Oversight Subcommittee Chairman Barry Loudermilk (R-Ga.): “Hardworking American taxpayers expect their government to operate in an ethical and transparent manner, especially agencies such as the EPA, who hold a tremendous amount of regulatory power. However, the deletion of four years’ worth of text messages causes great concern, and we must get to the bottom of why there is an obvious lack of accountability within the EPA. I commend Chairman Smith for using the committee’s subpoena power to compel the EPA to comply with our investigation, on behalf of the American people.”
Environment Subcommittee Chairman Jim Bridenstine (R-Okla.): “The EPA seems to believe it should be able to operate without oversight. Just last week, this Committee helped usher through the House two bills that would simply require greater transparency and more balanced and public input into EPA’s rulemaking processes. Unfortunately, the President has threatened to veto both bills. EPA’s refusal to turn over records and documents is yet another example of the lack of accountability and transparency that has become a hallmark of this agency in its dealings with Congress.”
Today’s hearing follows other recent concerns surrounding the agency’s lack of transparency.
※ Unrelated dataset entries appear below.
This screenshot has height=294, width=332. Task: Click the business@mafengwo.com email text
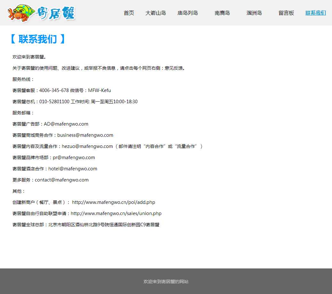[85, 135]
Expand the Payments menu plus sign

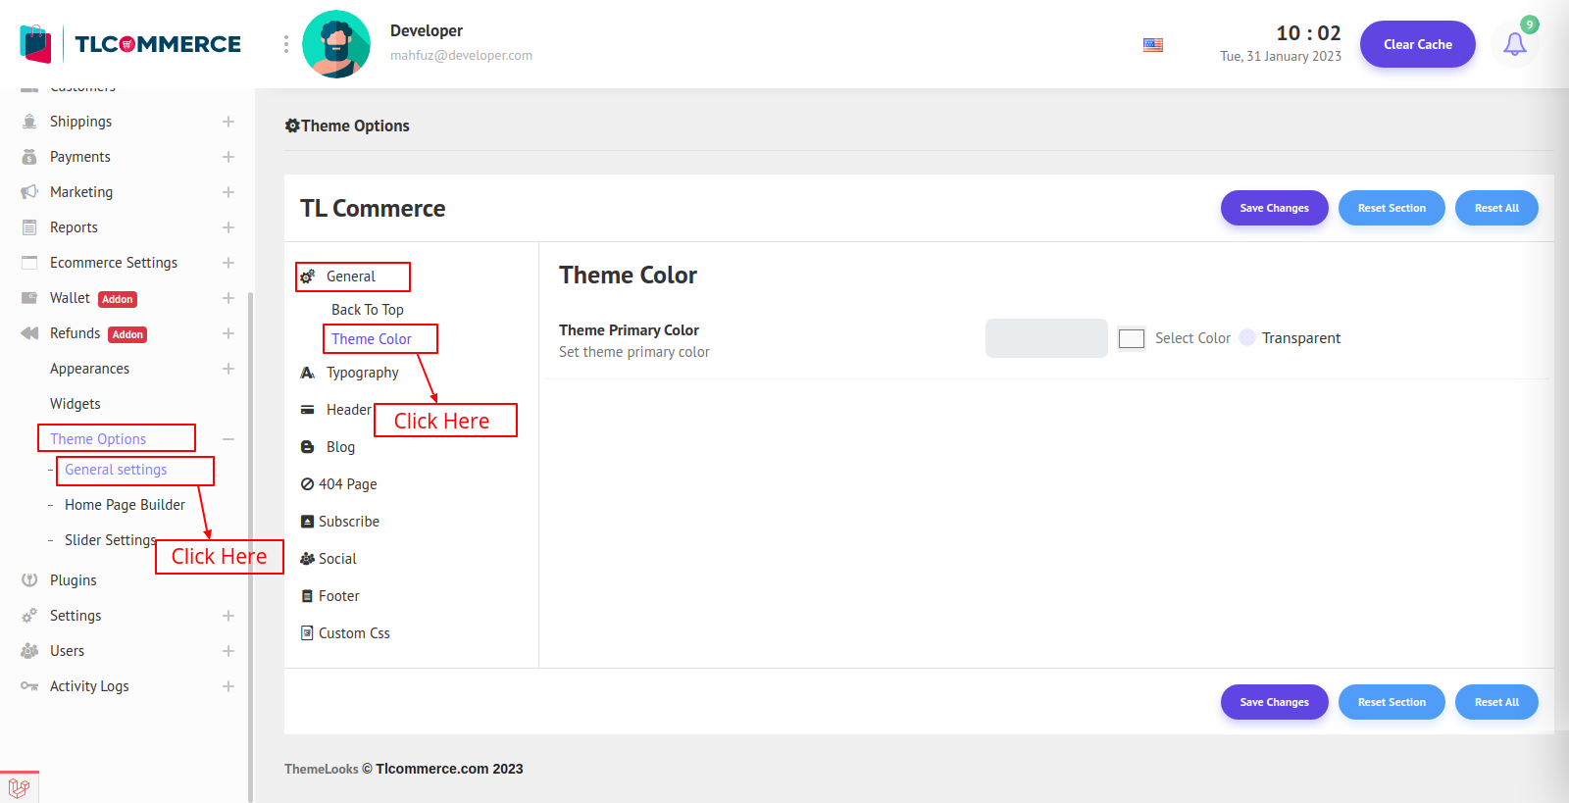[228, 157]
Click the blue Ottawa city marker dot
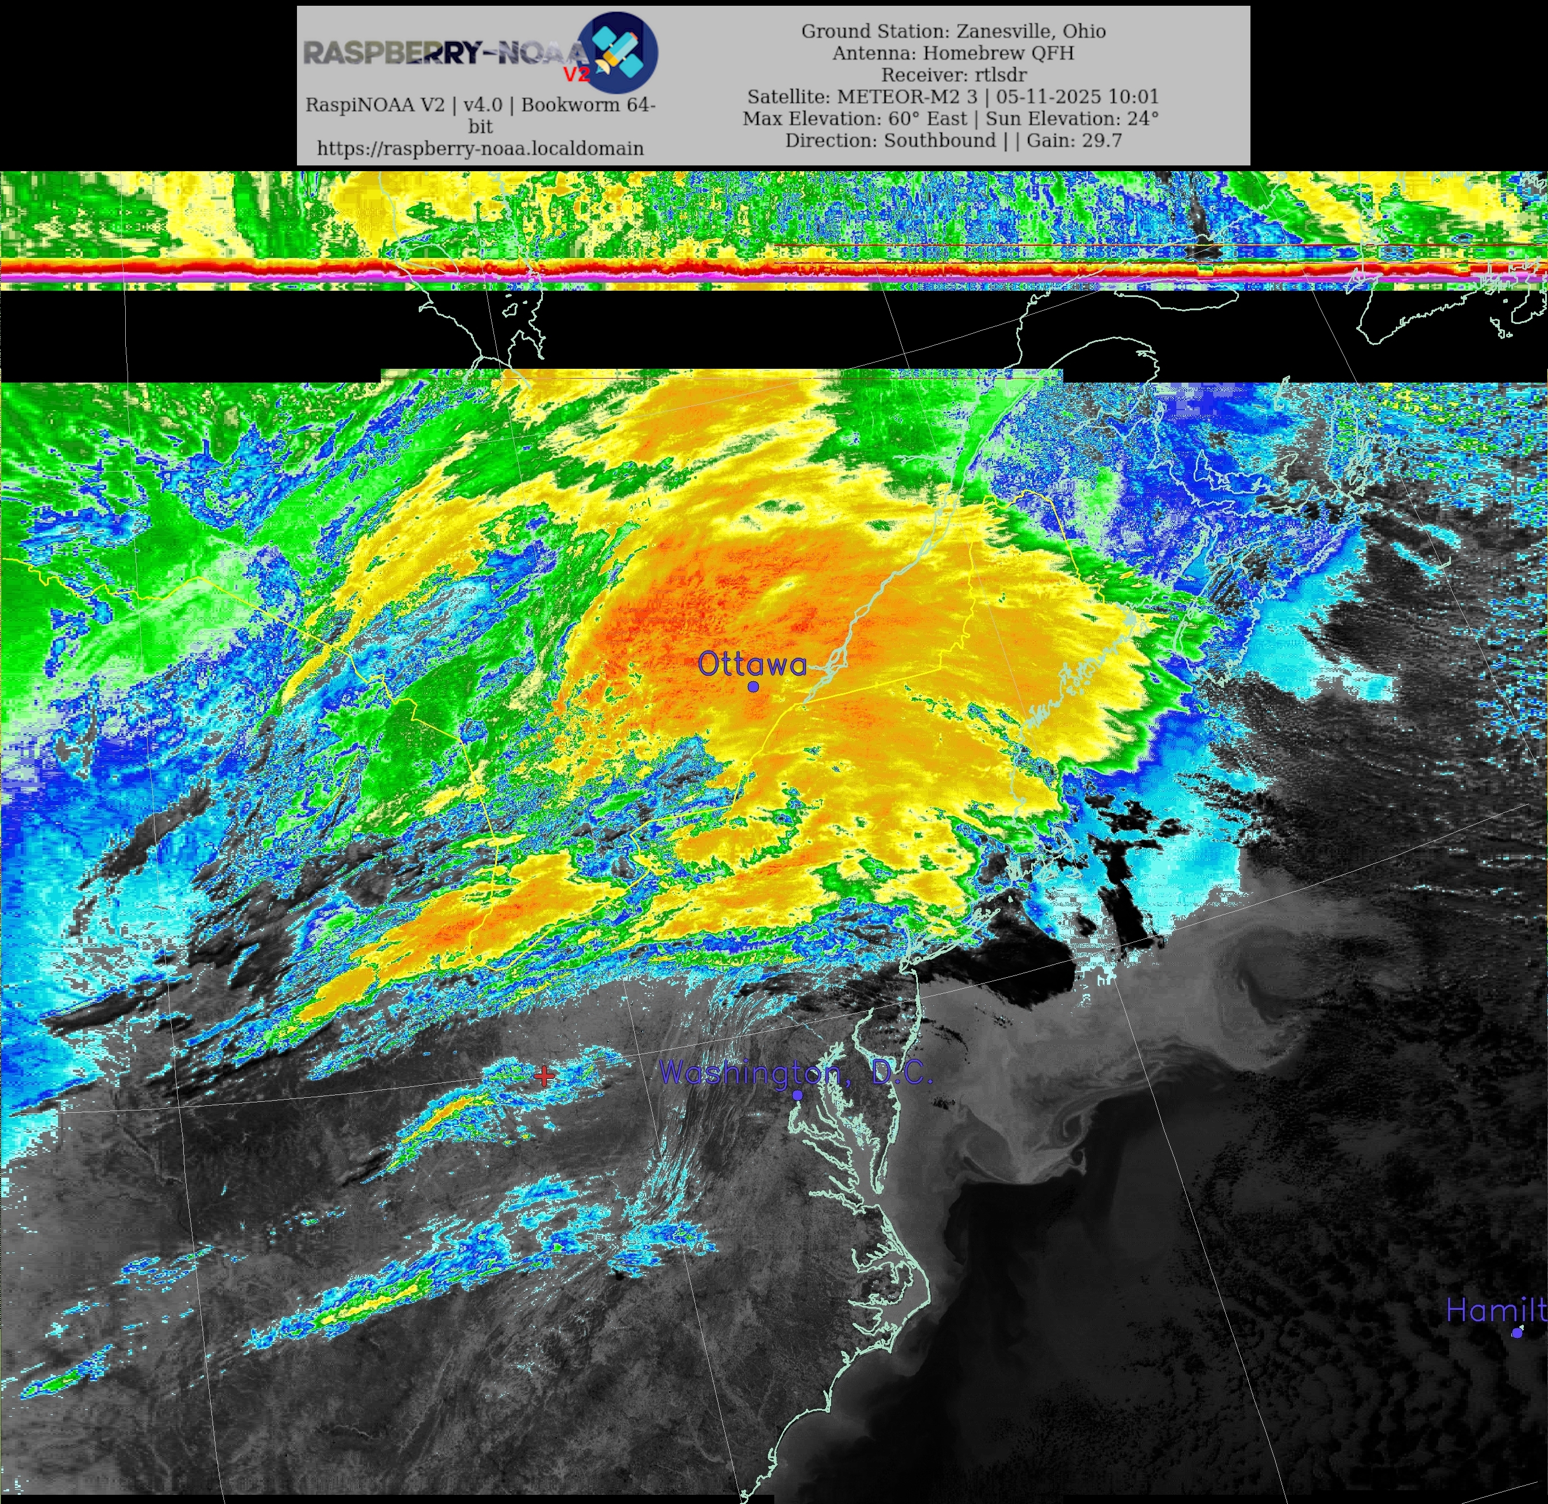 tap(753, 687)
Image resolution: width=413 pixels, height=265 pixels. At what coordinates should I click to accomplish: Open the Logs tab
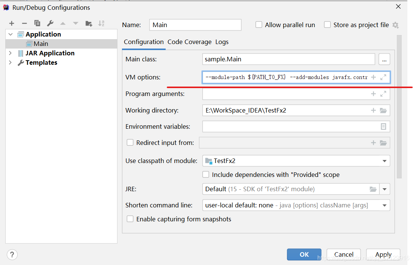click(x=222, y=42)
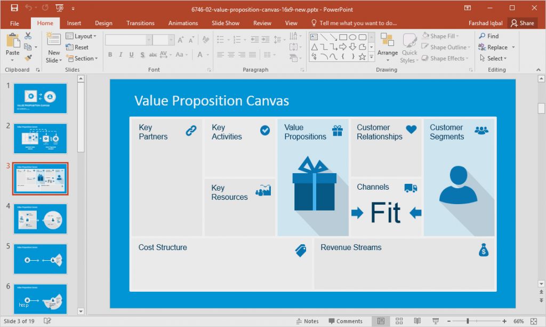The width and height of the screenshot is (546, 327).
Task: Select slide 5 thumbnail
Action: pos(40,259)
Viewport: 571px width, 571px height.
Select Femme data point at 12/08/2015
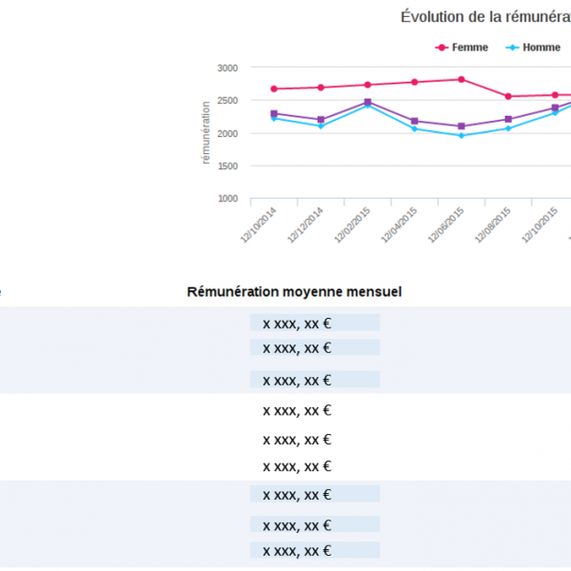click(x=508, y=96)
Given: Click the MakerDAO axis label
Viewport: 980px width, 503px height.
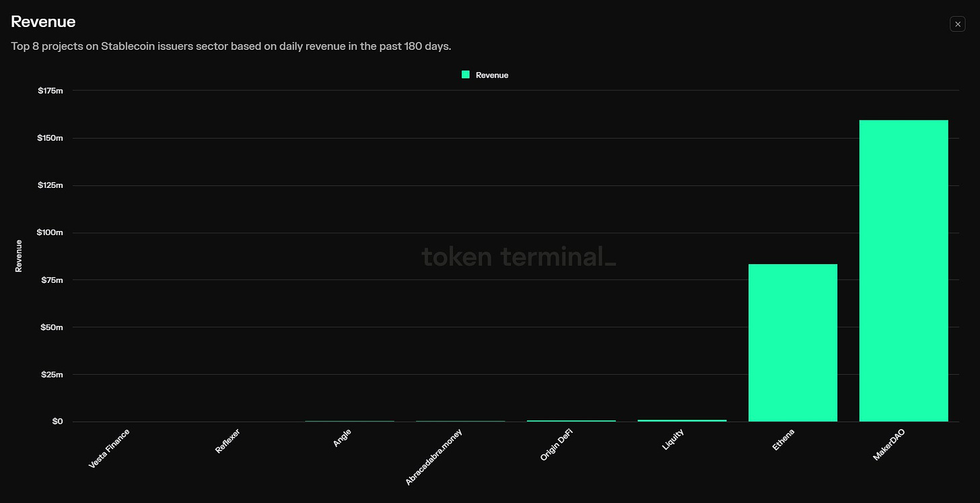Looking at the screenshot, I should click(888, 446).
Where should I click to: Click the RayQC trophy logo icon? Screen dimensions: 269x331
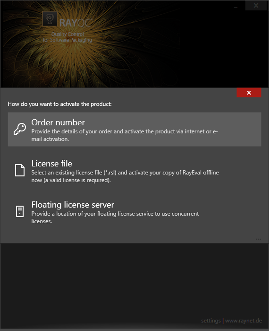click(x=50, y=19)
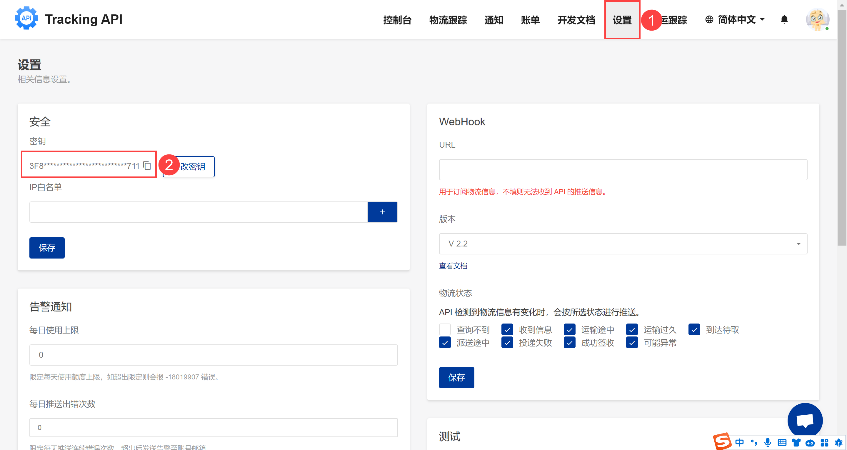Add IP whitelist entry with plus button

382,212
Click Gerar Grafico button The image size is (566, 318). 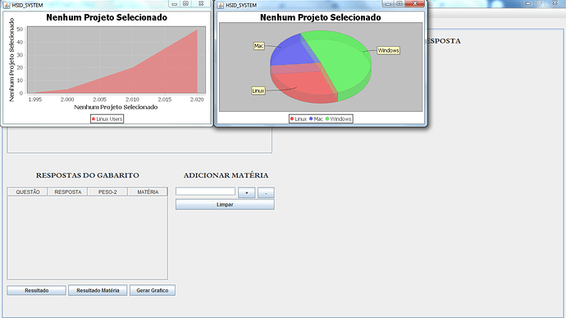153,291
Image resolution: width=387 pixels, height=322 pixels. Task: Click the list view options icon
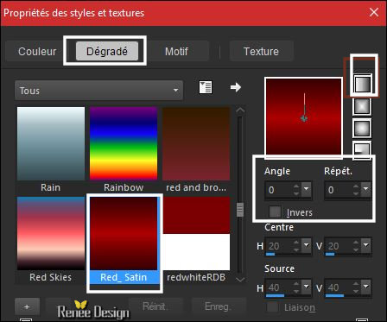206,87
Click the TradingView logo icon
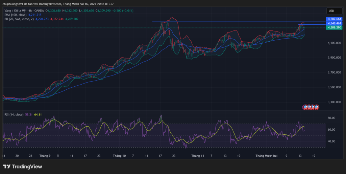 click(x=6, y=167)
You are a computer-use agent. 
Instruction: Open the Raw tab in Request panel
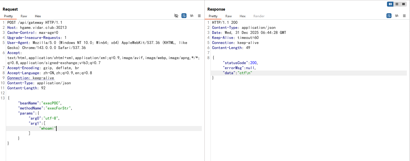24,16
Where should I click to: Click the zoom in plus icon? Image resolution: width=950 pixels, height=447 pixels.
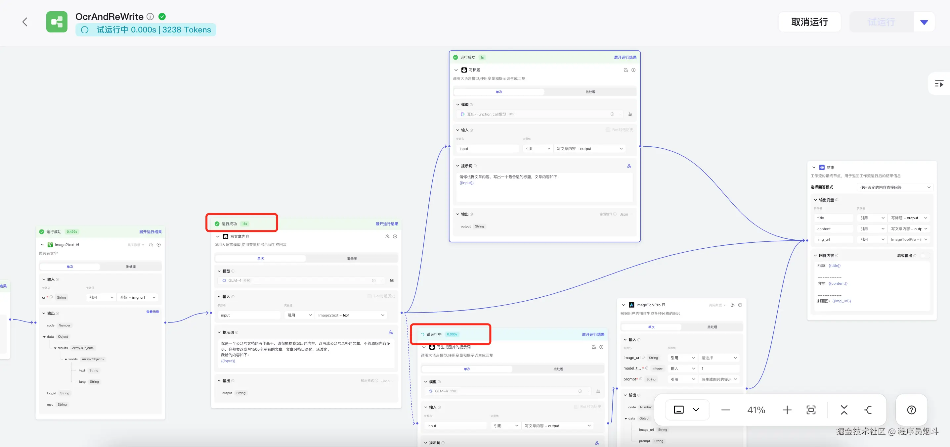[x=787, y=410]
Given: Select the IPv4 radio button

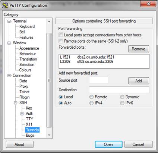Looking at the screenshot, I should [91, 103].
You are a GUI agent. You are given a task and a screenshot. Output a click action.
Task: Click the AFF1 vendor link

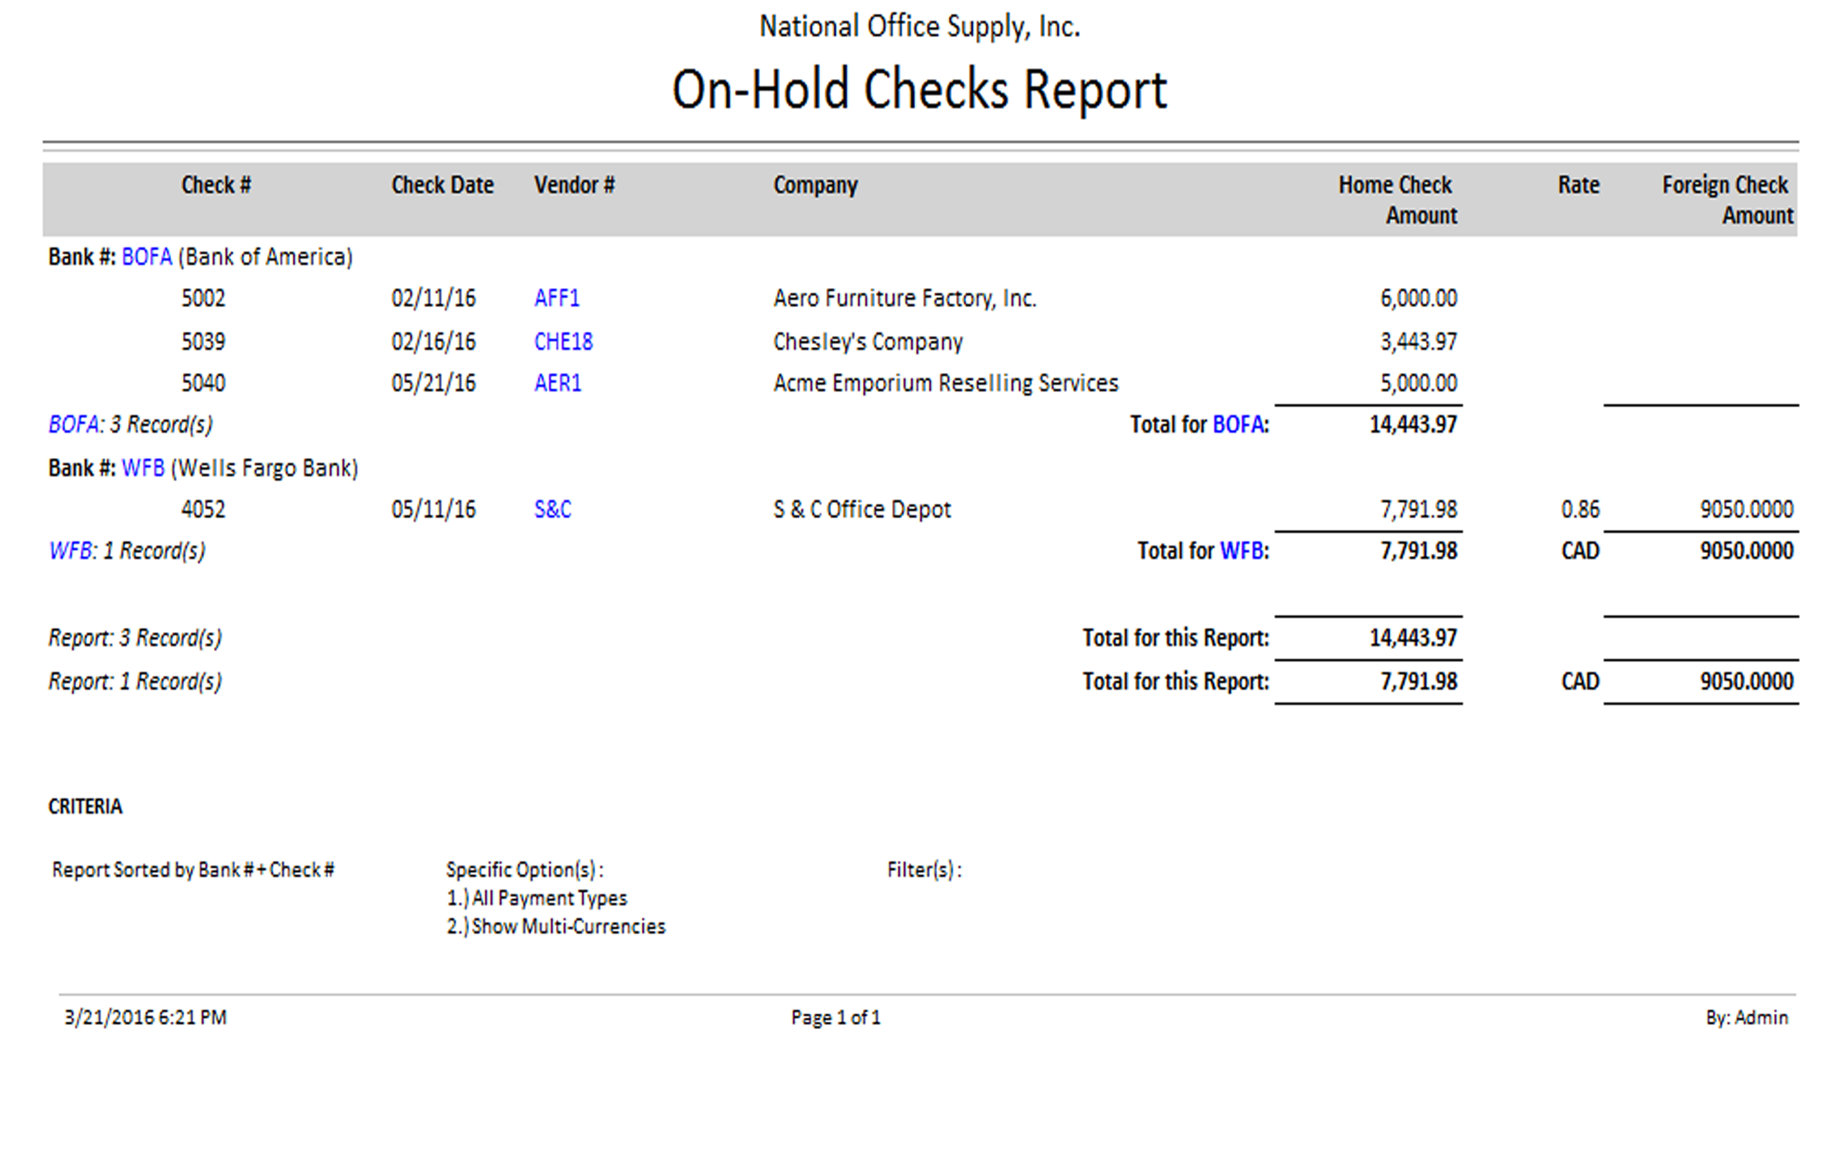557,298
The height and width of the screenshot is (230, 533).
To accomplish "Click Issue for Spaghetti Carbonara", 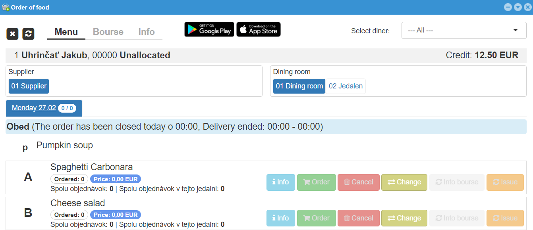I will click(505, 182).
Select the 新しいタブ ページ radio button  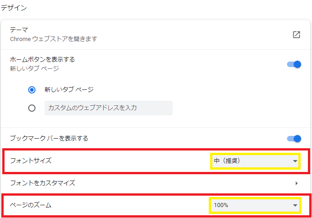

On March 2, 2015, a federal court issued an opinion raising concerns about the agency’s process for responding to Freedom of Information Act (FOIA) requests. According to news reports, a federal judge called the EPA’s handling of a 2012 FOIA request “suspicious.” The court found that “the agency either intentionally sought to evade the FOIA request in order to destroy documents or demonstrated extreme apathy and carelessness.”
Last year, a federal judge held the EPA in contempt for disregarding a court order not to destroy records. In that case, former EPA Administrator Carol Browner asked an employee to delete all her as well as other senior officials’ computer files as a new Administration was about to take over. Her excuse was that she wanted to have some “games” removed from her computer.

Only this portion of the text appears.